During the first two years of the UC management contract, $15M was set aside as a contingency fund for future liabilities in the eventuality that the contracts are not renewed. UCORP members earlier raised questions about possible University liability, and Poppe has conferred with Ron Nelson, an attorney with the Laboratory Administration Office. Nelson assured him that two issues are associated with environmental liabilities: (1) the cost of an environmental cleanup, against which the University is indemnified under the current contract, and (2) the cost of any criminal penalties associated with an environmental hazard, an expense which would be paid by the DOE. However, Poppe said, in the area of criminal liabilities and penalties associated with actions of the lab directors, the DOE is beginning to require the contractor to absorb more risk. Poppe said that any increase in the risk to be assumed by UC would have to be matched by a corresponding increase in management fee.

Poppe also distributed data on LANL and LLNL Interactions with UC campuses and with other universities. Because the laboratories have not yet established a systematic data-gathering system for university interactions, these data were collected by hand, from various records; Poppe noted that they must be used with caution.
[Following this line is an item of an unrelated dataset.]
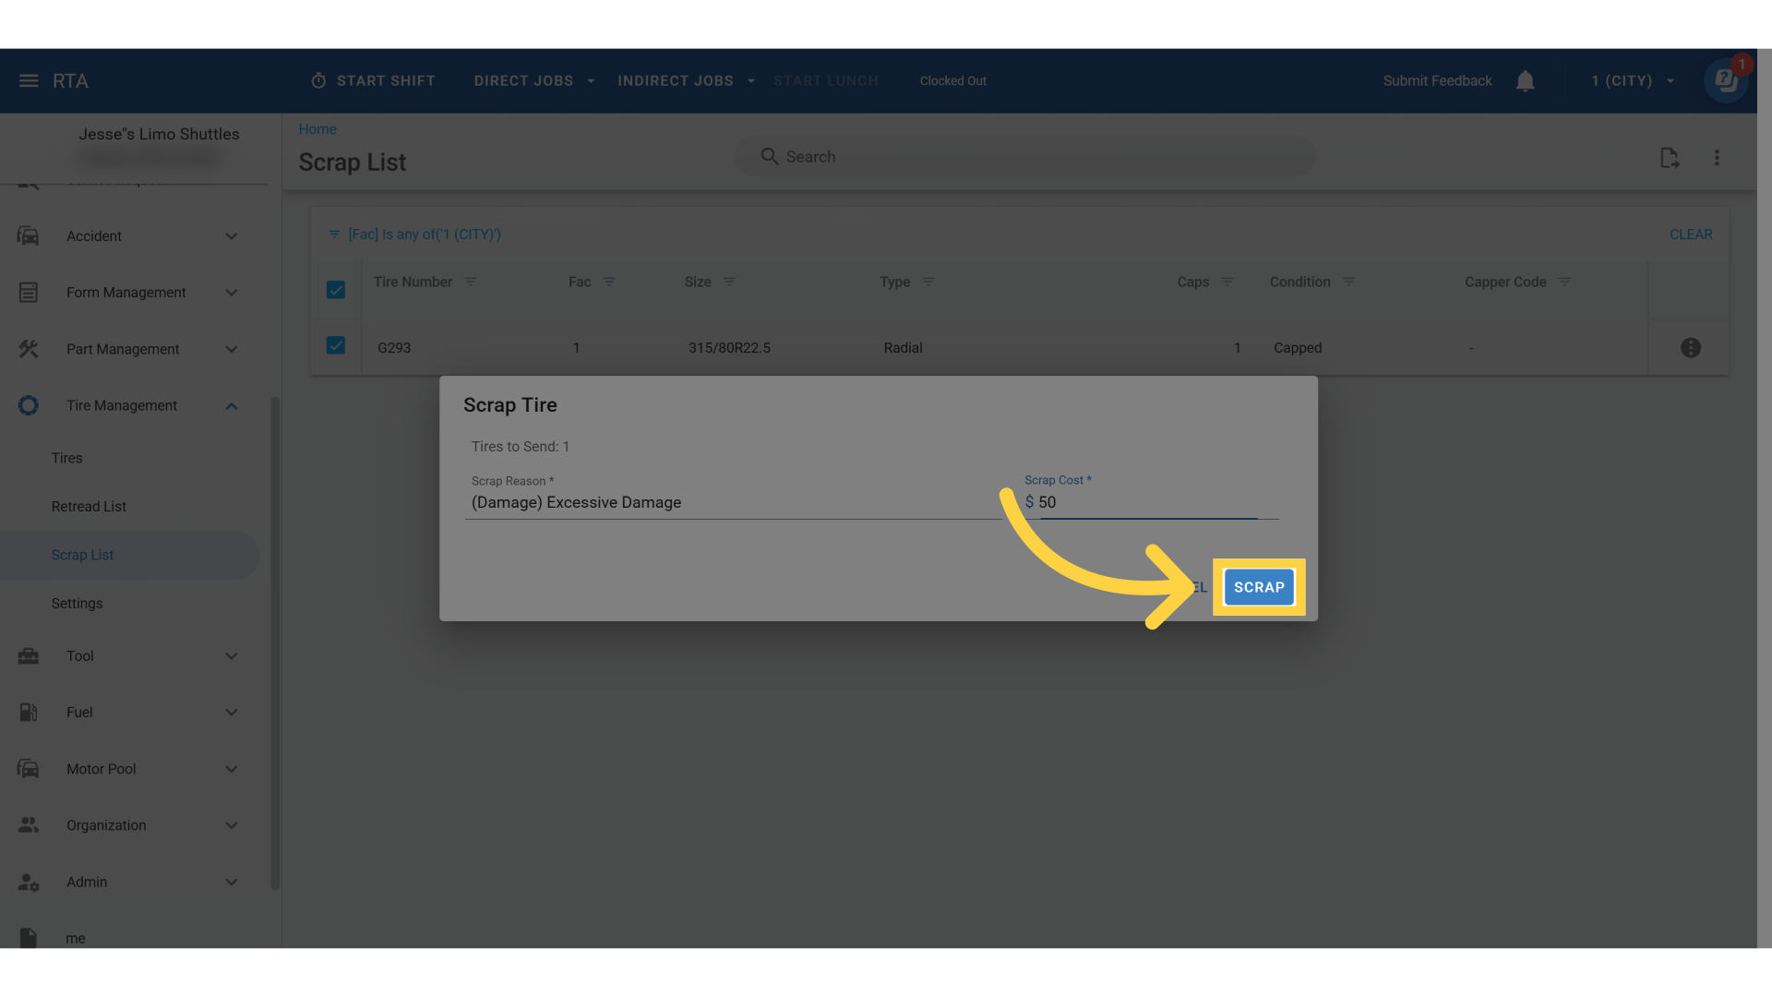Open the hamburger navigation menu
The image size is (1772, 997).
coord(29,81)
During FY95 at LLNL there were 24.8 faculty collaborations on the average with UC campuses vs. 0.5 on the average with other universities. For FY95, LANL transferred $8.96M to 123 U.S. universities, for an average of $73K per institution. Of this total, 26.5%, or $3.23M, went to UC campuses for an average of $359K per campus. The FY94 report indicated that for publications associated with laboratory-directed R&D projects, 68 authors were from UC compared to 155 from other U.S. universities.
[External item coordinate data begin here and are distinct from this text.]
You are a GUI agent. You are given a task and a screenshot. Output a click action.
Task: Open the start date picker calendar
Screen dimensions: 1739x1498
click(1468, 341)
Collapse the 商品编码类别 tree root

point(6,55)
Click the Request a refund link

E. Consultation with Claire Max
Director of University Relations, LLNL

Director Max discussed the role of UC directed research and development (UCDRD) in campus-lab collaborations, and distributed a presentation prepared for today's UCORP meeting. Approximately $4.1M UCDRD funds will be available this coming year at LLNL, and the goal is to use these funds for collaborations in new areas for UC and LLNL. The UC Council of Chancellors, last summer, defined strategic areas for future campus-lab collaborations. These target areas include earthquake hazards, water supply and management, waste management and risk analysis, atmospheric particulate pollution, and clean manufacturing. Further, the UCDRD funds will supplement CLC projects in the target areas defined by the Chancellors. Current LLNL-UC institutes are the IGPP, the Institute of Scientific Computing Research, the Center for Accelerator Mass Spectrometry, and the Center for Image Processing and Integrated Computing. Five new institutes are under consideration for start-up at LLNL: the California Energy Institute; the Materials Science Institute; an institute to do science on LLNL's lasers, including Nova and NIF; a joint institute in micro-electronics; and an LLNL branch of UC's Institute of Nuclear and Particle Astrophysics.

LLNL has a very active program of collaborations with university faculty and students, and the total LLNL funding for joint institutes exceeded $4.7M in FY/95. Also, important new collaborations are funded through regular LLNL Programs. The DOE's science-based stockpile stewardship initiative has rekindled interest within the academic community for using large lasers for fundamental science investigations.